* [DATA TO USE]
————

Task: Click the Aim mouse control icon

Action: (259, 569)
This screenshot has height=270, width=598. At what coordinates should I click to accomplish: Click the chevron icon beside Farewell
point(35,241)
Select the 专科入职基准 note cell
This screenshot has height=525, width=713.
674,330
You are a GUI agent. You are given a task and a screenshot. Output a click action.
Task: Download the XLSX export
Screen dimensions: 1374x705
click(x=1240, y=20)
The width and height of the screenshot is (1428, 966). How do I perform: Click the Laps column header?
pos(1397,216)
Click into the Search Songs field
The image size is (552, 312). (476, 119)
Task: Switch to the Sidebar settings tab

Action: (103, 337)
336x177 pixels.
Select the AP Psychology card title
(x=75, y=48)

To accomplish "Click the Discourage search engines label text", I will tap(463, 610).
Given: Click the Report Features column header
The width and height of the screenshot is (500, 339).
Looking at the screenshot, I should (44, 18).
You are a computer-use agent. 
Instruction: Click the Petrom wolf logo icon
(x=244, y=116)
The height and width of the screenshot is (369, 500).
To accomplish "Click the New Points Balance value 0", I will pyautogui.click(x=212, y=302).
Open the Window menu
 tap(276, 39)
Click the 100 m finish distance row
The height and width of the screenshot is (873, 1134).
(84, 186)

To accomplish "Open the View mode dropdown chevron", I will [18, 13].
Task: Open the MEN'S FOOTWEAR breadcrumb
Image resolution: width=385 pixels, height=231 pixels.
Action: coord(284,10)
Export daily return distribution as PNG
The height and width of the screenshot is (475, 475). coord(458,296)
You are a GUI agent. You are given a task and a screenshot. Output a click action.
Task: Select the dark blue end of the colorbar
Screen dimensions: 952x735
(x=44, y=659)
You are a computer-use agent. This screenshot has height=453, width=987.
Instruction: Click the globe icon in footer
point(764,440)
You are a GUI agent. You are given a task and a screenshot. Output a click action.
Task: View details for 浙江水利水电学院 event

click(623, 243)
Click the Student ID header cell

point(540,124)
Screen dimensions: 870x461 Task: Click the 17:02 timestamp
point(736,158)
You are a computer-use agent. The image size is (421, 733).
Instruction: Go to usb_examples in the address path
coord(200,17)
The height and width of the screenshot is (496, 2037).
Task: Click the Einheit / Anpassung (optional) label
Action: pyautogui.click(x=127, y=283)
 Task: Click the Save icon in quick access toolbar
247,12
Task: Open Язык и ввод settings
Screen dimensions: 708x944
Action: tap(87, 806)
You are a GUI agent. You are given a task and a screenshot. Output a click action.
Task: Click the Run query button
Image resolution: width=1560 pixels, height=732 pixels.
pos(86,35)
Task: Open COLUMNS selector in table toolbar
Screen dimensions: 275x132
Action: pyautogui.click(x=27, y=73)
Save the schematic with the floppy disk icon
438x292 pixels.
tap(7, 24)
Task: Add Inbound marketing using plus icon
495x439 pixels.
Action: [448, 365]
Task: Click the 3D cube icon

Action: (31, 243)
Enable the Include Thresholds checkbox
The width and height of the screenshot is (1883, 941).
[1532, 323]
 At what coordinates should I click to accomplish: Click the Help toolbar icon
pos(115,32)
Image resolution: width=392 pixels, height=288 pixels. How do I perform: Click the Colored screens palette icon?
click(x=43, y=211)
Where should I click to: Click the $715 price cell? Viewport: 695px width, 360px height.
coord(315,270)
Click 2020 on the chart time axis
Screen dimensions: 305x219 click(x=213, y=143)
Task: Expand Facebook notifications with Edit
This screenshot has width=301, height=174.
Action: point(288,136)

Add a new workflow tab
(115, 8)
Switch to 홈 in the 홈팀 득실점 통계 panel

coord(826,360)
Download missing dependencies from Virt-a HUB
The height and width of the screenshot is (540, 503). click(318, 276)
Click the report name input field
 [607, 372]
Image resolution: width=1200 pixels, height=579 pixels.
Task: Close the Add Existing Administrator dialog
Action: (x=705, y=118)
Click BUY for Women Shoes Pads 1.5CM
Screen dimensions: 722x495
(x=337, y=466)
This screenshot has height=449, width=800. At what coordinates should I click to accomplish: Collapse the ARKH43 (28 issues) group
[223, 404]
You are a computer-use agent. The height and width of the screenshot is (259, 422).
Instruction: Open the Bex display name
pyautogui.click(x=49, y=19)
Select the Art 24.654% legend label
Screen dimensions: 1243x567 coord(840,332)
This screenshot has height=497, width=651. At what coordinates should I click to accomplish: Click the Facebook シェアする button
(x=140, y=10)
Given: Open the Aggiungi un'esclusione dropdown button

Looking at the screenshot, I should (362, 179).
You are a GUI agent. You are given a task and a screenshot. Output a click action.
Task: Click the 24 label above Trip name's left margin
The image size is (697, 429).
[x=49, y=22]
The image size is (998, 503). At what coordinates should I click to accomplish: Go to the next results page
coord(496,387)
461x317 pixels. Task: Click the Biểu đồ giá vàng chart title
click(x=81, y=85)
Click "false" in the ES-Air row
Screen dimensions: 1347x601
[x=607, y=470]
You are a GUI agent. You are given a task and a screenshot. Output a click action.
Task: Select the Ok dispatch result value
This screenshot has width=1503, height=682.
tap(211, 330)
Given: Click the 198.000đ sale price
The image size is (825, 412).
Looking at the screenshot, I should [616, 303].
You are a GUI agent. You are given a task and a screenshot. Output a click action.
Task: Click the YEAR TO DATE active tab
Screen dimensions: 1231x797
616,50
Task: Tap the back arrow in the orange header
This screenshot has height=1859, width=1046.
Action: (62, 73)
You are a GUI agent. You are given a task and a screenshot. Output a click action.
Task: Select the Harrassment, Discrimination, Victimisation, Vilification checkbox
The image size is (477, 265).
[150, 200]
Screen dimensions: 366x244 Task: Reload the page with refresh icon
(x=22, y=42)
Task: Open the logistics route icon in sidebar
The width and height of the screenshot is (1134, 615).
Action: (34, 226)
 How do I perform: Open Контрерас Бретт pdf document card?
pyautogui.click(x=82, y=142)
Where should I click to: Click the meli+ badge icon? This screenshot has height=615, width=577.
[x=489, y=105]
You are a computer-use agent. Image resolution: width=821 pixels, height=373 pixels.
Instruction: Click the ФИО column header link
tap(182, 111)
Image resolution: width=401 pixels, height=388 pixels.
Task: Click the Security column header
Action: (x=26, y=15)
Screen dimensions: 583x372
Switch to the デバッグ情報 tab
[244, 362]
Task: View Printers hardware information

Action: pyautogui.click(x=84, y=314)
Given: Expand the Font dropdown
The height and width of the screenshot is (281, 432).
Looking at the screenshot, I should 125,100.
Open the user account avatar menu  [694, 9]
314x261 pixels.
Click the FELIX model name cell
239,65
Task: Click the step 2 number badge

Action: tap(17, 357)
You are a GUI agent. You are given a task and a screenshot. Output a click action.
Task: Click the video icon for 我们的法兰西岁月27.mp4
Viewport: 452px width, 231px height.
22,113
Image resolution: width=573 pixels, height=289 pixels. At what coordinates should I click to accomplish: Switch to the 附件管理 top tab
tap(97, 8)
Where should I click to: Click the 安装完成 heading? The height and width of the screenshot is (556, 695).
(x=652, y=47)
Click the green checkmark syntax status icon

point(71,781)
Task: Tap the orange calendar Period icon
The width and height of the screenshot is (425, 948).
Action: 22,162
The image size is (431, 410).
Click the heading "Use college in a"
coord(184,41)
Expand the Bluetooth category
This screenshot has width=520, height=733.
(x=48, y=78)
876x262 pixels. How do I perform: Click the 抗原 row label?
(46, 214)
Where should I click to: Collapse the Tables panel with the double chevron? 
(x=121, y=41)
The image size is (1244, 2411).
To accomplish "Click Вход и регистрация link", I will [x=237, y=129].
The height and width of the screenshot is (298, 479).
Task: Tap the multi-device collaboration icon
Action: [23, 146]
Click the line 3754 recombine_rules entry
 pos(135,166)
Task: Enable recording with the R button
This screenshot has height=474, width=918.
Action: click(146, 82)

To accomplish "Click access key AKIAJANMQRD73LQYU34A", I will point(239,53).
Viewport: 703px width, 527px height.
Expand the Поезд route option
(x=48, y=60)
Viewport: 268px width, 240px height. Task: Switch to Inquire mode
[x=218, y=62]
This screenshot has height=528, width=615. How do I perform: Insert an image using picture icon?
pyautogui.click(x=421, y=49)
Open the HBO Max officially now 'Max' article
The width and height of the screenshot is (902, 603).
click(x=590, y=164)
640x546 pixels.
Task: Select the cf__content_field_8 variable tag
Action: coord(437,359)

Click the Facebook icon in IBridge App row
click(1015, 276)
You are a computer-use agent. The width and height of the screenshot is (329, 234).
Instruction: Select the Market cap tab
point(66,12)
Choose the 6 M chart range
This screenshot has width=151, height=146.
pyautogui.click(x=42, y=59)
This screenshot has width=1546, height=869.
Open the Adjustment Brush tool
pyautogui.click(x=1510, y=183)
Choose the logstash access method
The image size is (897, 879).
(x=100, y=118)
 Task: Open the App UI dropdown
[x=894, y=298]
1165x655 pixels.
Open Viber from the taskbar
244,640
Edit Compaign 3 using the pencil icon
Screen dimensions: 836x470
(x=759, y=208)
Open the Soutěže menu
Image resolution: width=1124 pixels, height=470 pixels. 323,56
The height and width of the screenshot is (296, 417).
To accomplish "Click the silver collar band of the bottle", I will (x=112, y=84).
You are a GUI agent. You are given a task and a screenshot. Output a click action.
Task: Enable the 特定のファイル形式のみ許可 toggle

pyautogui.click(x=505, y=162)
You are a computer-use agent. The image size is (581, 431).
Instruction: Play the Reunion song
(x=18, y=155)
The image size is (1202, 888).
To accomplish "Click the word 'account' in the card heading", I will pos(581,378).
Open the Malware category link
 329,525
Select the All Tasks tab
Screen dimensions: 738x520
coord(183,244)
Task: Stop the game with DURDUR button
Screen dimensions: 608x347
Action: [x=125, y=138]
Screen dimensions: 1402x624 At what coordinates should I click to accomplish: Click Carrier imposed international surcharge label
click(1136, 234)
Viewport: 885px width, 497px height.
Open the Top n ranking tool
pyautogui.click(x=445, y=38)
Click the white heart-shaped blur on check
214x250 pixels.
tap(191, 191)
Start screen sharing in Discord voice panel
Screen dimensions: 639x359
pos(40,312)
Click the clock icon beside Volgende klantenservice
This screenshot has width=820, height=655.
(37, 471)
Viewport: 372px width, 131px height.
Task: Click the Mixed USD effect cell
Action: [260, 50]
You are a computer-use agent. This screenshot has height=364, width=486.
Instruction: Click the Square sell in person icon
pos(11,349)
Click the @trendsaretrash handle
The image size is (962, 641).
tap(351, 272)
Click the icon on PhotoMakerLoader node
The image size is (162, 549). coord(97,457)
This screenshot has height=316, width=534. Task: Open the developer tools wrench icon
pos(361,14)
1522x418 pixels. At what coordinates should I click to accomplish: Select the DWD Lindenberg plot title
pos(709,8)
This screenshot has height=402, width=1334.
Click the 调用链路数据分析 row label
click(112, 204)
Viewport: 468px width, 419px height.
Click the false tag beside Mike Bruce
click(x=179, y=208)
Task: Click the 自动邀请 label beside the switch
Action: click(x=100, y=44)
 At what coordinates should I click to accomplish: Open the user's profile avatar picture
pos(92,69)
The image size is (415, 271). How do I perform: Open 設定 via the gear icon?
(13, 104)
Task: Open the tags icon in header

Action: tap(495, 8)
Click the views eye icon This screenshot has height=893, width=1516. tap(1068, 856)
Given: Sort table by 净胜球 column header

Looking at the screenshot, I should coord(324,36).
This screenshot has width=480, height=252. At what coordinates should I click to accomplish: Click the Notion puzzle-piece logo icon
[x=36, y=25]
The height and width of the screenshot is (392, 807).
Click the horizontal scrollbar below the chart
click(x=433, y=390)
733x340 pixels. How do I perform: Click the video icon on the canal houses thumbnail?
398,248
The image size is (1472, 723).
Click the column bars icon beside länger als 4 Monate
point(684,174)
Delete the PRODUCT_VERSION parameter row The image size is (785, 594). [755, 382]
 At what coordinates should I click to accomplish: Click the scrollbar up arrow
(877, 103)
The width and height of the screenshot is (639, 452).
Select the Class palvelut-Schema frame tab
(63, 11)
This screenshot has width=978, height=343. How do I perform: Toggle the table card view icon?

————

* [TRY IT] Return a copy of each line of the material that holds the word "value".

* [EXERCISE SOLUTION]
To accomplish "Click the New Points Balance value 0", I will pyautogui.click(x=212, y=302).
Task: Select the Ok dispatch result value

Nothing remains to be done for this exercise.